# [About this task]
All lines below containing the string "Image" are to be copied.

(Dataset items)

-------------------------

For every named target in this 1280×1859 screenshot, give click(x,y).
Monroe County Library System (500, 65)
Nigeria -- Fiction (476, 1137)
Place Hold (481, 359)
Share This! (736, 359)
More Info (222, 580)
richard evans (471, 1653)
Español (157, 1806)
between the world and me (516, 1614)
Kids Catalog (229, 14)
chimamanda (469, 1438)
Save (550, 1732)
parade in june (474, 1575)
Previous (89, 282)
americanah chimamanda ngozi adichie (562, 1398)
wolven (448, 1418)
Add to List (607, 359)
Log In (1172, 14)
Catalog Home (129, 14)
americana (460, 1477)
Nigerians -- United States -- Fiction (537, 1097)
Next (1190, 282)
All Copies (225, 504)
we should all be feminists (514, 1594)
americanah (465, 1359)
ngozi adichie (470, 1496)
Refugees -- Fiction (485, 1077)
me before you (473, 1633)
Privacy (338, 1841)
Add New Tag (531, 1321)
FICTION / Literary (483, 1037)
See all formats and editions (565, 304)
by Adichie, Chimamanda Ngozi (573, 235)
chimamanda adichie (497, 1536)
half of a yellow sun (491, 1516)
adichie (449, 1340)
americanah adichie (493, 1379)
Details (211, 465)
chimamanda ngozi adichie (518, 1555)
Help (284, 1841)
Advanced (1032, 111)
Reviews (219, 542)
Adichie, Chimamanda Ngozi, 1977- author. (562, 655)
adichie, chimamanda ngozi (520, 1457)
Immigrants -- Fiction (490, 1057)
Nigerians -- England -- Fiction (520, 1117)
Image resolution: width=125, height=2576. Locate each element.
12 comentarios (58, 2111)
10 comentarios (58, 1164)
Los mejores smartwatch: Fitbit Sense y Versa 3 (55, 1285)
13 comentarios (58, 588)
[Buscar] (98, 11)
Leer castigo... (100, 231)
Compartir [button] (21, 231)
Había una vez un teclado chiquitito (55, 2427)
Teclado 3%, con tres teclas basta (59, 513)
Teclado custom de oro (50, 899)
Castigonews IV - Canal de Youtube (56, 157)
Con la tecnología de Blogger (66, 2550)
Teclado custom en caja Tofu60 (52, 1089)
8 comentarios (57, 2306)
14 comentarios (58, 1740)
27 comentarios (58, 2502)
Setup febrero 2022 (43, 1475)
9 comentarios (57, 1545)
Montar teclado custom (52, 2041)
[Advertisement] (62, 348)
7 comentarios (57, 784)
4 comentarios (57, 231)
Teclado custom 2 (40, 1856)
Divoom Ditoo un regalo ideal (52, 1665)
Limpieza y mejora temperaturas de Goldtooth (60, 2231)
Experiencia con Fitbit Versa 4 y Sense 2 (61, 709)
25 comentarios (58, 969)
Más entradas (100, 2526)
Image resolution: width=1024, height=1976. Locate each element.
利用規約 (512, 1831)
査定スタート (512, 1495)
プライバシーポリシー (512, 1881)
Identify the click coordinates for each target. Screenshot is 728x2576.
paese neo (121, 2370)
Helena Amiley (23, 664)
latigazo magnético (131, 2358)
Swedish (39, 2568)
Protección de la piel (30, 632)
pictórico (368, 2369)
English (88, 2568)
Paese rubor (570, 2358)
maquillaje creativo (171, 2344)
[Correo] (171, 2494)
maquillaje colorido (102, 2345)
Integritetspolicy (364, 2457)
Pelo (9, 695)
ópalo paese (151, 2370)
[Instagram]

-------------------------

# [Task result]
Image resolution: width=125, height=2576. Locate each element.
Image resolution: width=1024, height=1976. Locate each element.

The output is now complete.